From RFID Journal Bar coding for item tracking.
Jan. 6, 2005—Secure Symbology, a New York City-based auto-identification technology company, has introduced a serialized bar coding and software platform that it says provides an alternative to radio frequency identification (RFID) for item-level tracking, inventory control and protection from counterfeiting for the retail supply chain.
Ron Barenburg, president of Secure Symbology, says what makes this system, called Electronic Sequence Code (ESC), different from other serialized bar codes is its patent-pending method of printing variable information, including a unique ID, in a two-dimensional, machine-readable bar code, above a product's preexisting linear bar code. The variable information can be printed in either sequential or random order, as a security feature, and with either numeric or alphanumeric characters. Barenburg explains that the serialized bar code can be printed above a standard reduce space symbology (RSS) bar code (which is used on items with limited space for bar codes) or a 12-digit UPC-A bar code used for most consumer packaged goods in the U.S., or any other EAN/UCC standard bar code format.

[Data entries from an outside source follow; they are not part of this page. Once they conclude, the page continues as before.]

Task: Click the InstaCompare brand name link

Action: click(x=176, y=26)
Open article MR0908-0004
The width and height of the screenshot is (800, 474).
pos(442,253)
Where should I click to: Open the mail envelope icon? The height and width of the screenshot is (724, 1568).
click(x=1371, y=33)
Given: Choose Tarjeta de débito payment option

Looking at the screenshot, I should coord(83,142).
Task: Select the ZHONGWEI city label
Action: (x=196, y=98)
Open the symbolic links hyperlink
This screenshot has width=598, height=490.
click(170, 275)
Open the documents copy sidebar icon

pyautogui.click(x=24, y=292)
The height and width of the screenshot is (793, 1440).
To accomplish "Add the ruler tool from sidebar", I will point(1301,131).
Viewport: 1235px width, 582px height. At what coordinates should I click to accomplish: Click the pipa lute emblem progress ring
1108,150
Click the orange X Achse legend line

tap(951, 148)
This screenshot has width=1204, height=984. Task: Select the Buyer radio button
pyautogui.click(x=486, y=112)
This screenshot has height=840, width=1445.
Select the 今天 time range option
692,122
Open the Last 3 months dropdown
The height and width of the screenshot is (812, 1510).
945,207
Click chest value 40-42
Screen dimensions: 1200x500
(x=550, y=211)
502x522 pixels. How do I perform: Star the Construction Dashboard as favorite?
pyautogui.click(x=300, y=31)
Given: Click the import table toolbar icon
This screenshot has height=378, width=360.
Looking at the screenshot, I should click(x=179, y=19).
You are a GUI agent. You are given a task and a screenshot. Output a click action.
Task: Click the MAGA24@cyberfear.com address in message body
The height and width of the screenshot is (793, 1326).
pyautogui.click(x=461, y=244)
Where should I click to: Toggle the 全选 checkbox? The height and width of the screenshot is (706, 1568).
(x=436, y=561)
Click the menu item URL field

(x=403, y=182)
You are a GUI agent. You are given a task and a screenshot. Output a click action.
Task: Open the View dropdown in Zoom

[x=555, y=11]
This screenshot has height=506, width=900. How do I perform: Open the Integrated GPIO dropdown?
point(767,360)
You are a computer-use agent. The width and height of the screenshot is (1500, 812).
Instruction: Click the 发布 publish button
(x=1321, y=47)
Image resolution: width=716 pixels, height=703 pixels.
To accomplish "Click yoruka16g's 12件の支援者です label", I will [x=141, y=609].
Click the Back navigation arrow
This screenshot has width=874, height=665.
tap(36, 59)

In order for a product manufacturer to use the ESC system, Secure Symbology will work with that company to add a unique product ID plus any variable information, such as expiration dates or allergy warnings, to the bar codes that company already uses on its products. A patent-pending printing process lays the 2D composite bar code plus human-readable information above the linear, static bar code number, such as a UPC-A.
Cameras would read the serialized ESC bar code on each item on the production line and correlate that number with the unique ESC bar code number on the case the item is packed into and the ESC bar code number on the pallet on which the case is transported through warehouses and distribution centers and all the way to the retailer. Barenburg says this information would be collected throughout the supply chain by scanning the bar codes with scanners linked to the Web-based ESC software.
"I can't say this enough—I'm not bashing RFID," says Secure Symbology's president, Ronald Barenburg. "But we are giving people the ability to do today what RFID will allow them to do 10 years from now."